The Python code that is actually reading the setup.py file (load_setup_py_data) is part of conda build (jinja_context.py). Presently, we do not have an extension scheme. That will be part of future work, so that users can customize their recipes with their own Python functions.

Binary Prefix Length

A somewhat esoteric aspect of relocatability is that binaries on Linux and Mac have prefix strings embedded in them that tell the binary where to go look for shared libraries. At build time, conda build detects these prefixes, and makes a note of where they are. At install time, conda uses that list to replace those prefixes with the appropriate prefix for the new environment that it is installing into. Historically, the length of these embedded prefixes has been 80 characters. Conda build 2.0 increases this length to 255 characters. Unfortunately, to fully take advantage of this change, all packages that would be installed into an environment need to have been built by conda build 2.0 to have the longer prefix. In practice, this means rebuilding many of the lower-level dependencies. To aid in this effort, conda build has added a tool:

   conda inspect prefix-lengths <package path> [more packages] [--min-prefix-length <value, default 255>]

More concretely:

   conda inspect prefix-lengths ~/miniconda2/pkgs/*.tar.bz2

This is presently not relevant to Windows, though conda build does now record binary prefixes on Windows, especially for pip-created entry point executables, so that they can function correctly. These entry point executables consist of a program, the prefix, and the entry point script all rolled into a single executable.
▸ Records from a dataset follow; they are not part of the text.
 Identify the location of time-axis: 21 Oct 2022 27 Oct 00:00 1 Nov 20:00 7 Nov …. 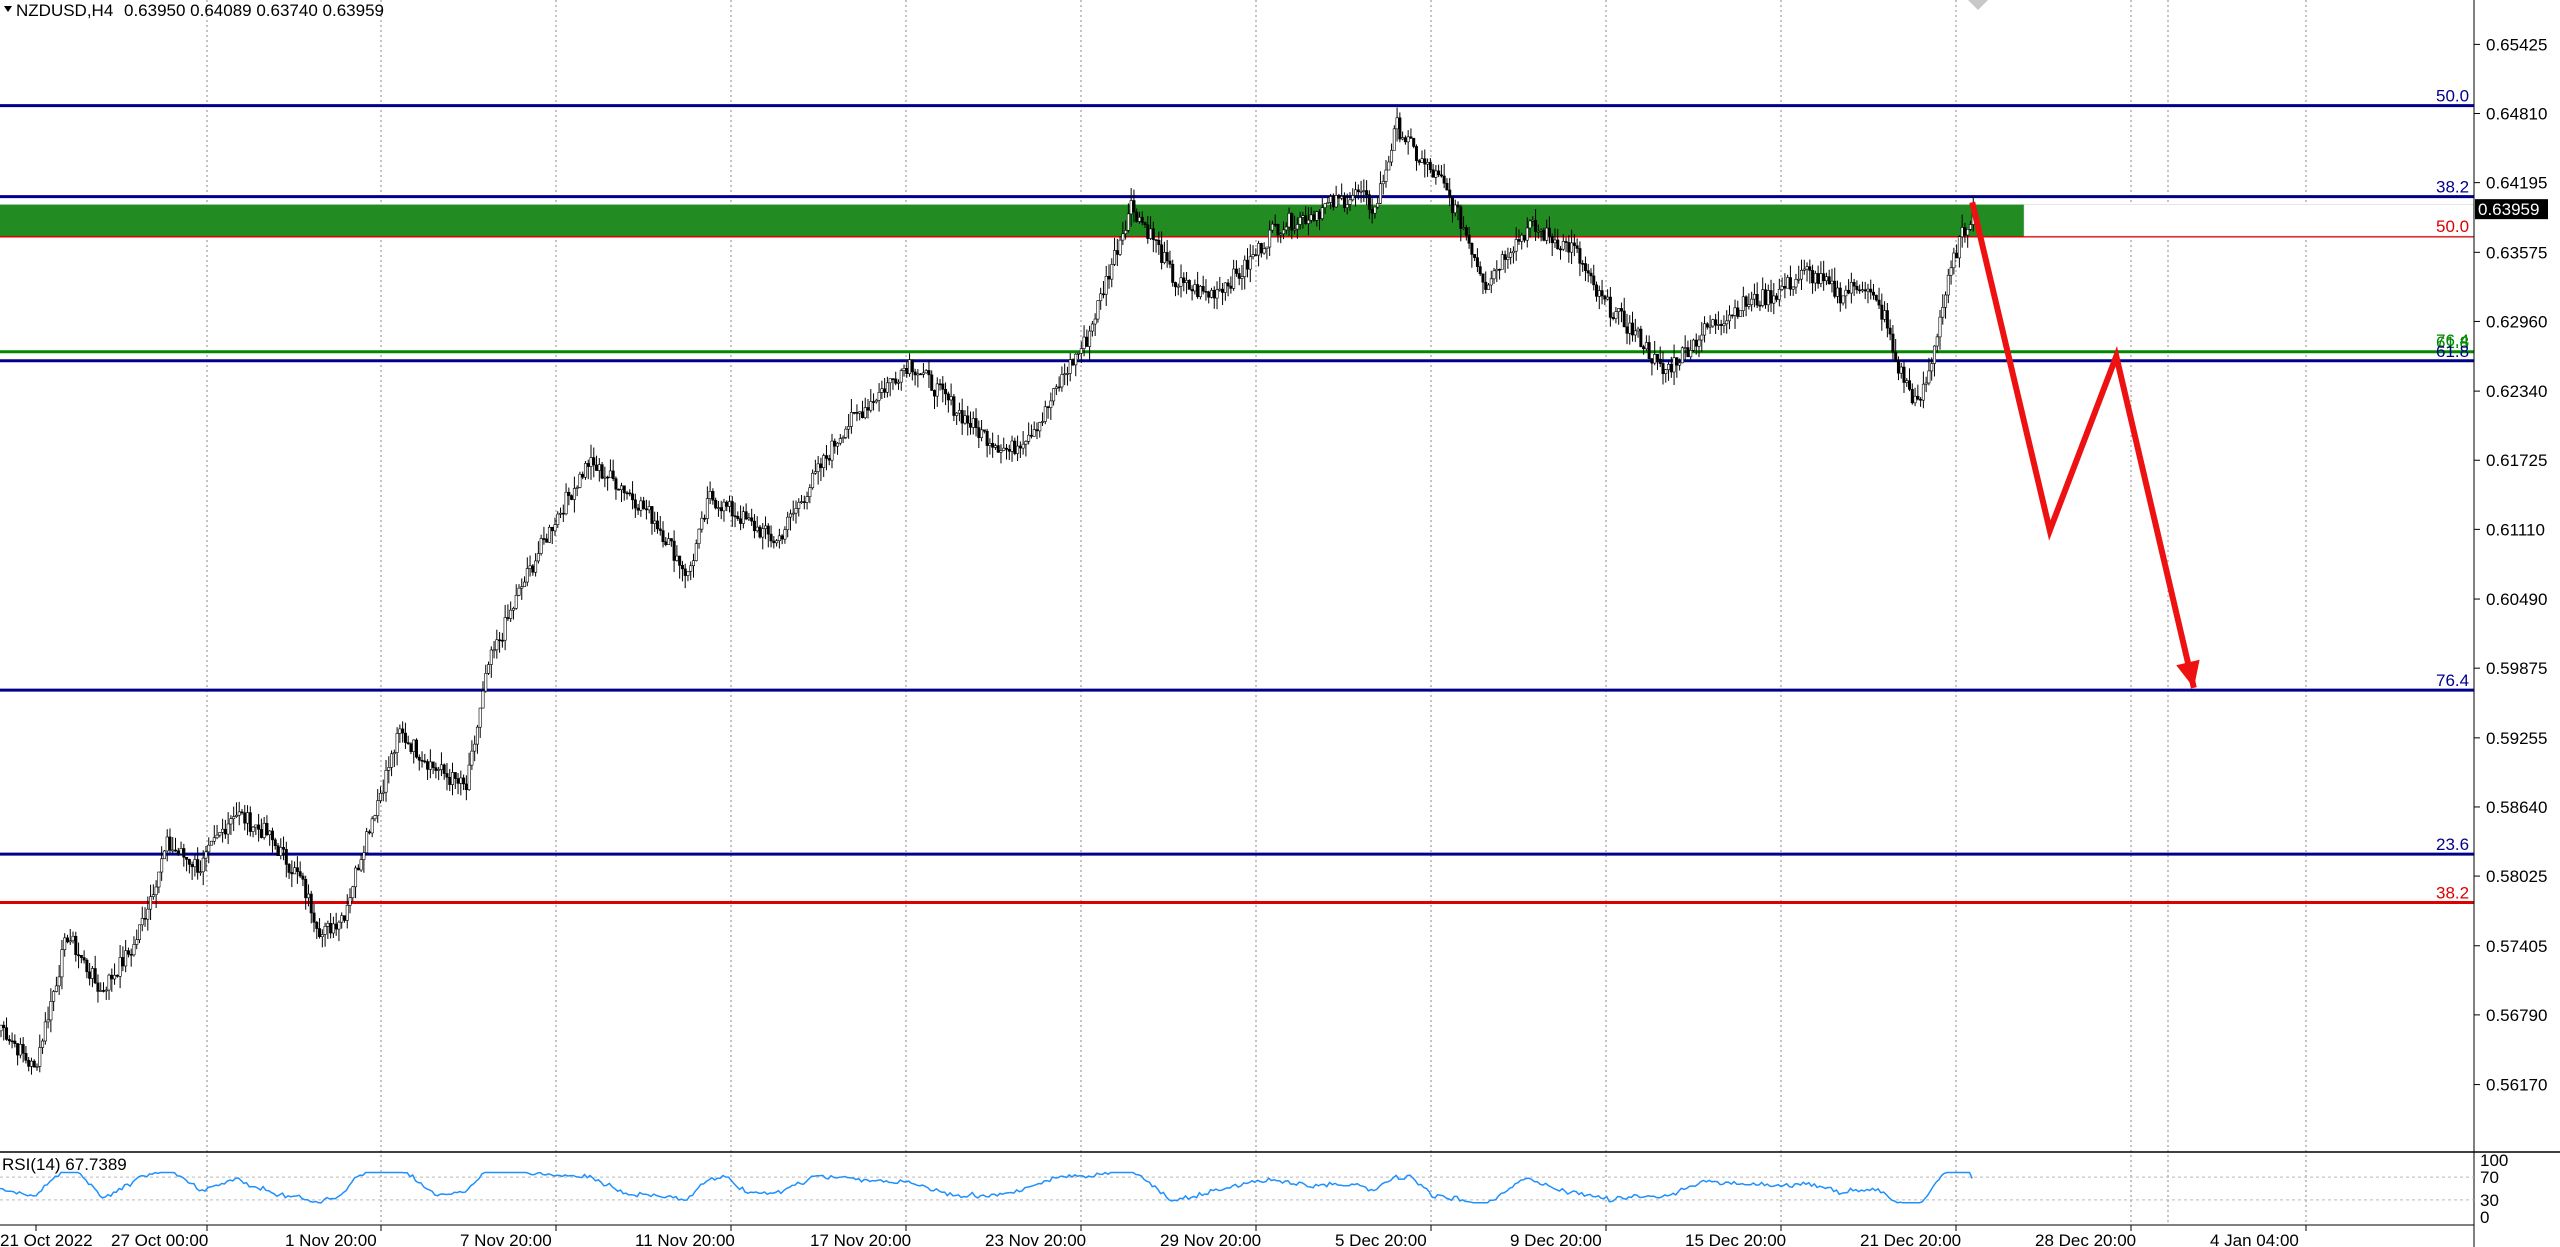
(1154, 1236).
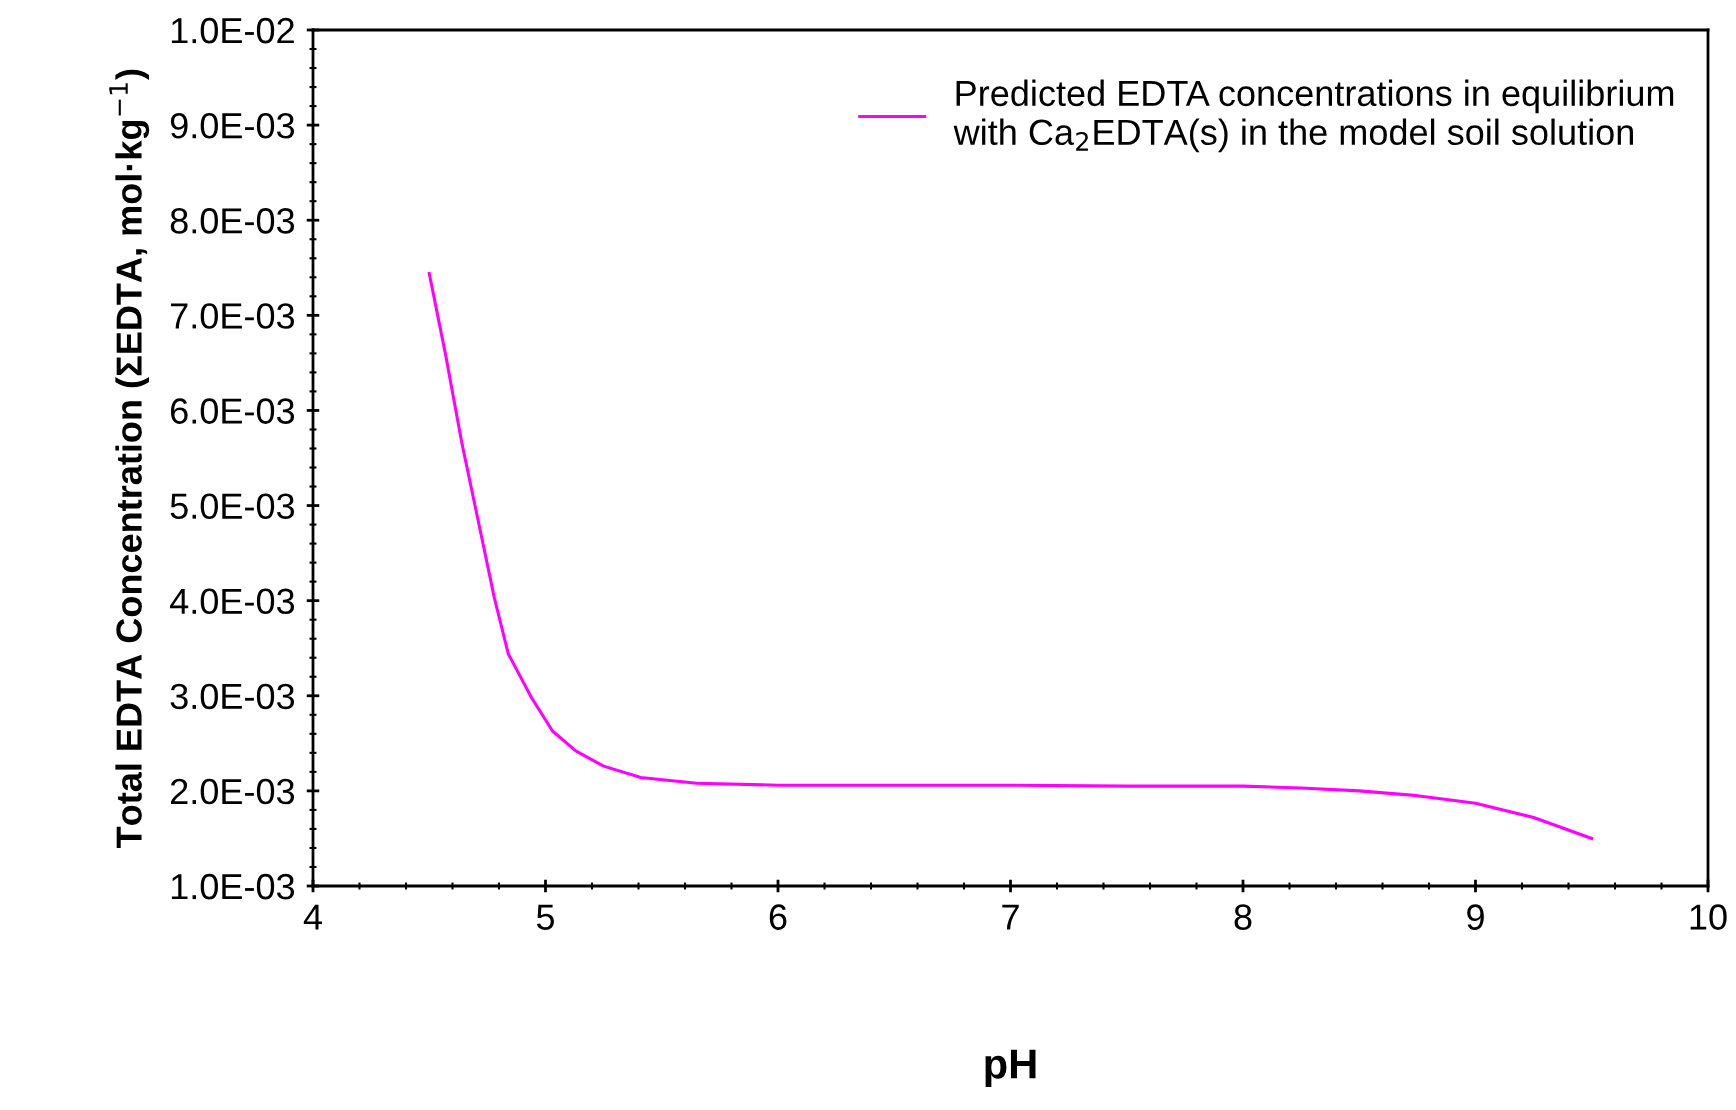  I want to click on x-tick-label: 9, so click(1476, 917).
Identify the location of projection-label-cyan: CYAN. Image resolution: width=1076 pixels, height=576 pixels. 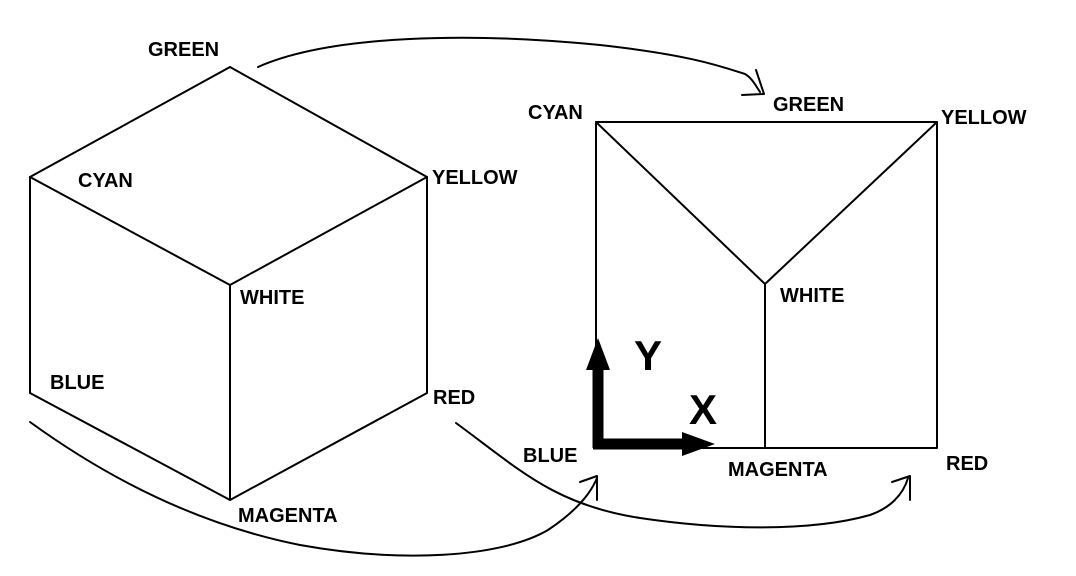
(556, 113).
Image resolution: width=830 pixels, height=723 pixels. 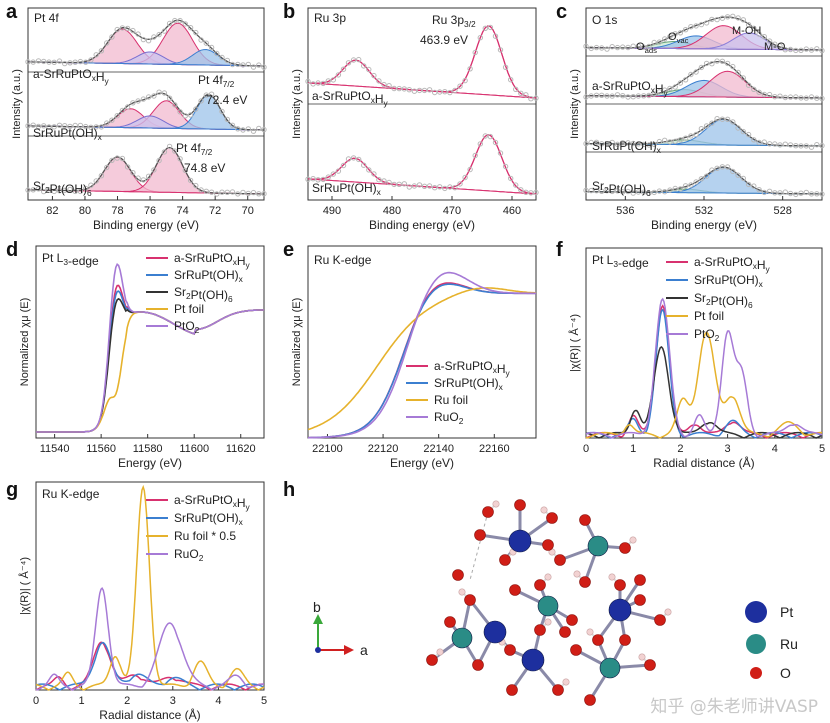 I want to click on x-tick-label: 2, so click(x=680, y=449).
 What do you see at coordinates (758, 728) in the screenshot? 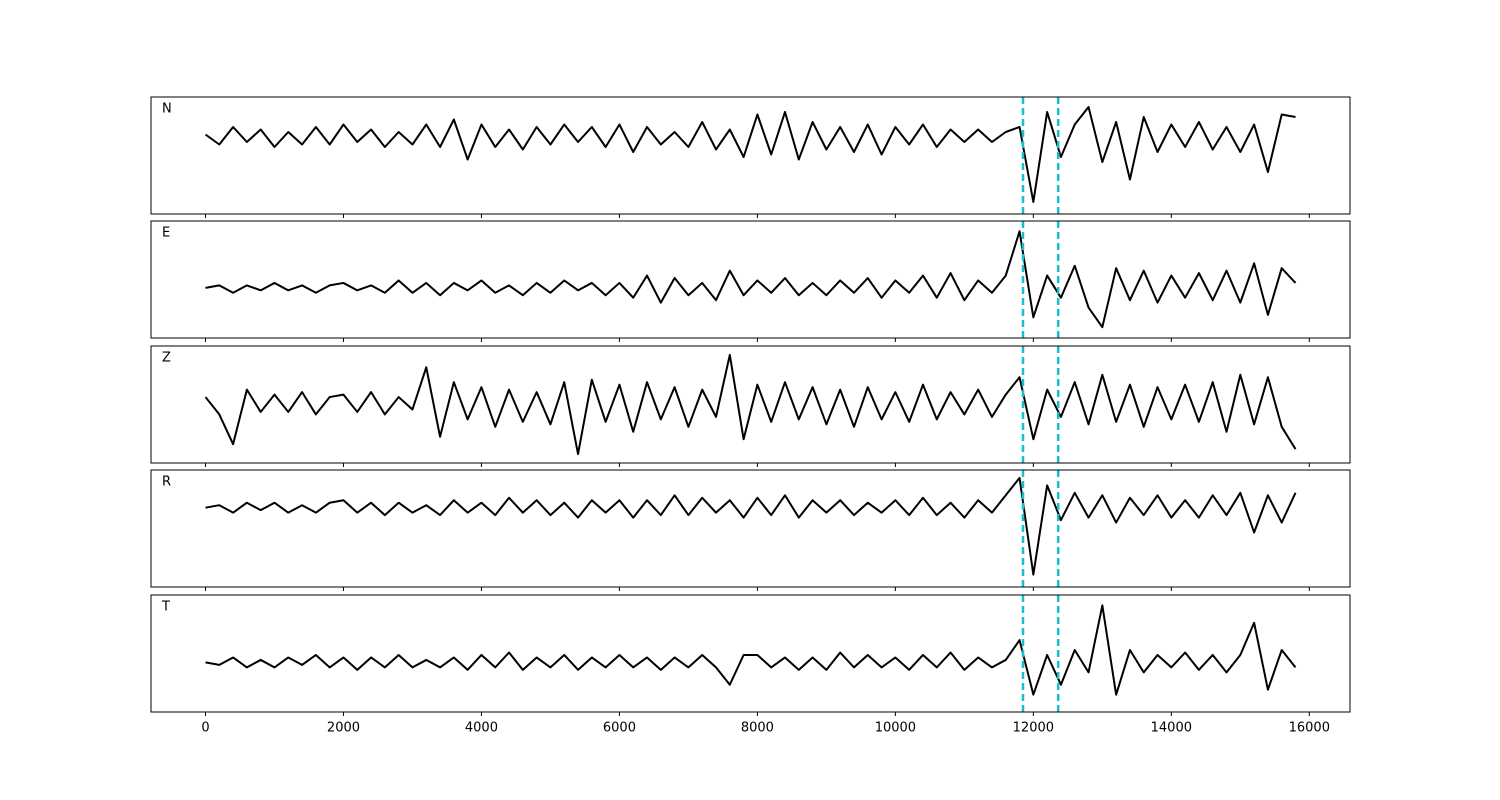
I see `x-tick-label: 8000` at bounding box center [758, 728].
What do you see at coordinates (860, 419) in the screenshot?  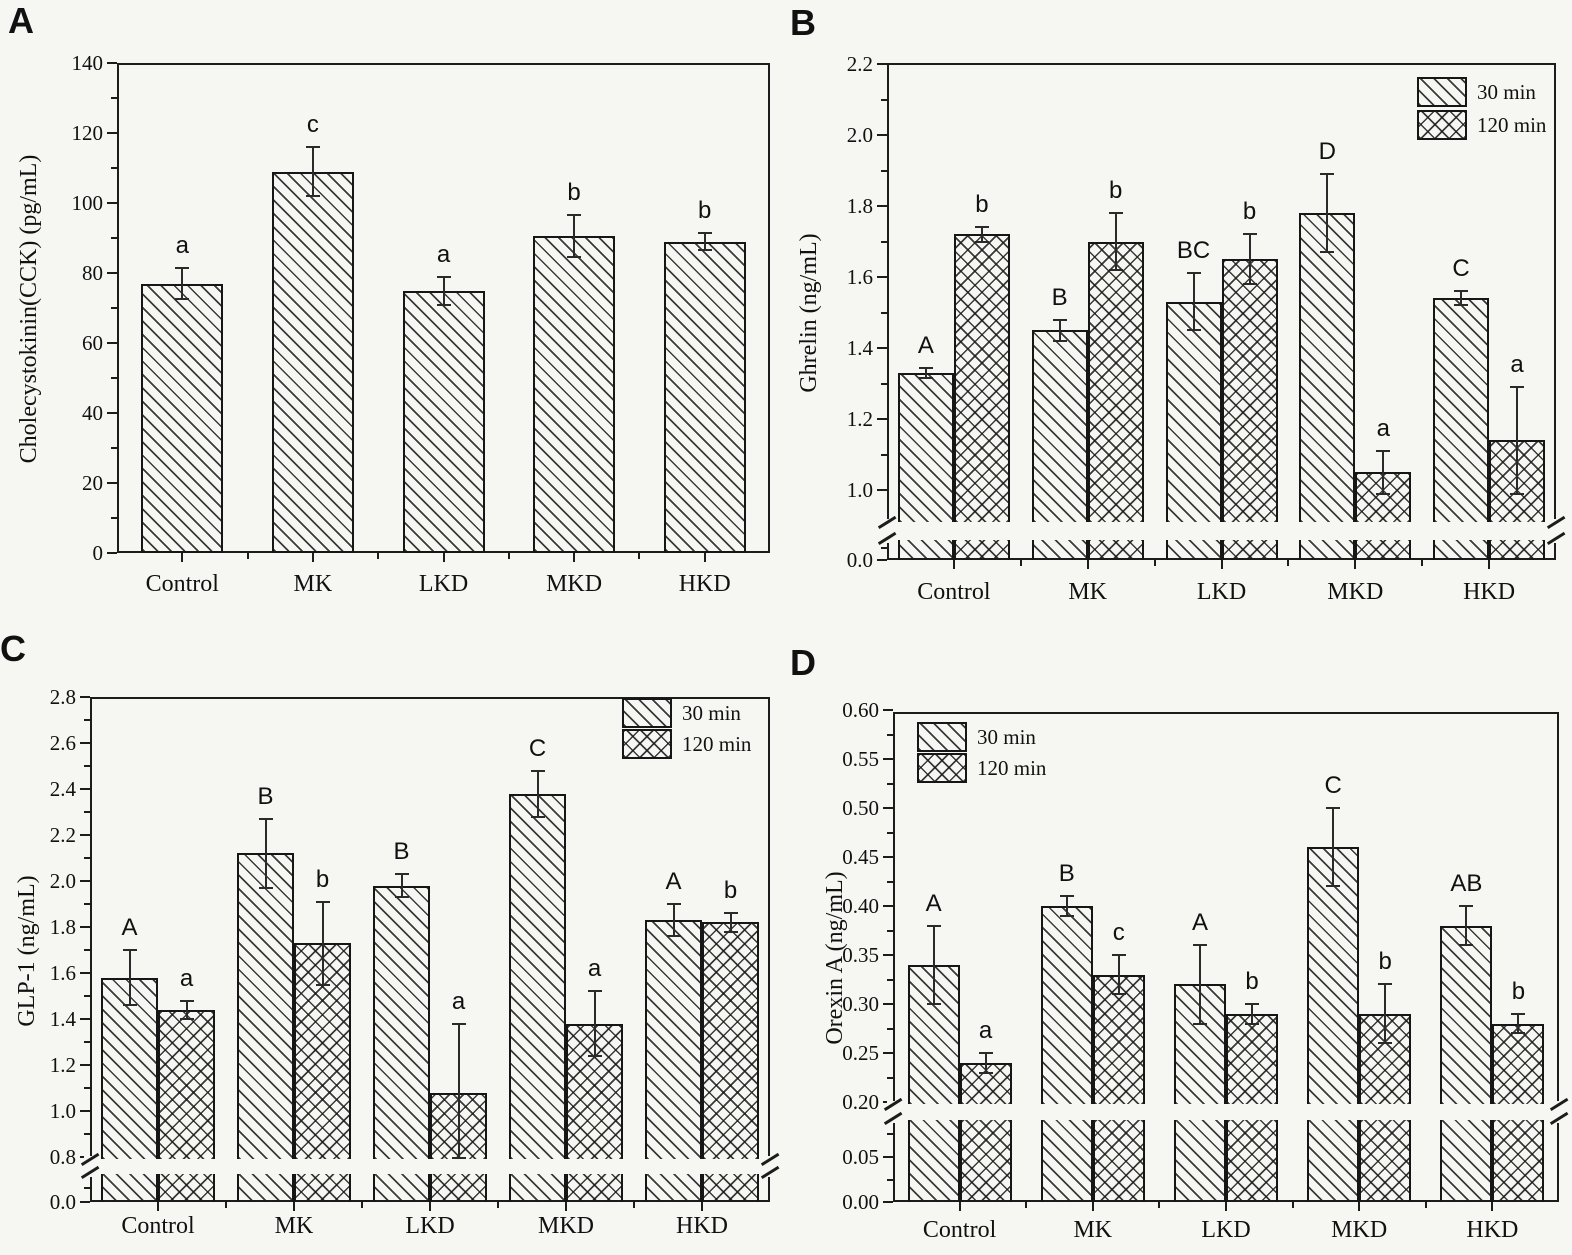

The prefix length does not matter, because the binary can simply be recreated with any arbitrary prefix by concatenating the pieces together.

Conda Build API

Finally, the other large feature of conda build 2.0 has been the creation of a public API. This is a promise to our users that the interfaces will not change without a bump to the major version number. It is also an opportunity to divide the command line interface into smaller, more testable chunks. The CLI will still be available and users will now have the API as a different, more guaranteed-stable option. The full API is at https://github.com/conda/conda-build/blob/master/conda_build/api.py.

A quick mapping of legacy CLI commands to interesting api functions is the following:

Implementation Details of Potential Interest

• Non-global Config: conda build 1.x used a global instance of the conda_build.config.Config class. This has been replaced by passing a local Config instance across all system calls. This allows for more direct customization of api calls, and obviates the need to create ArgParse namespace objects to interact with conda-build.

• Build id and Build folder: conda build 1.x stored environments with other conda environments, and stored the build “work” folder and test work (test_tmp) folder in the conda-bld folder (by default). Conda-build 2.0 assigns a build id to each build, consisting of the recipe name joined with the number of milliseconds since the epoch. While it is theoretically possible for name collision here, it should be unlikely. Both the environments and the work folders have moved into folders named with the build id. Each build is thus self-contained, and multiple builds can run at once (in separate processes). The monotonically increasing build ids facilitate reuse of source with the “--dirty” build option.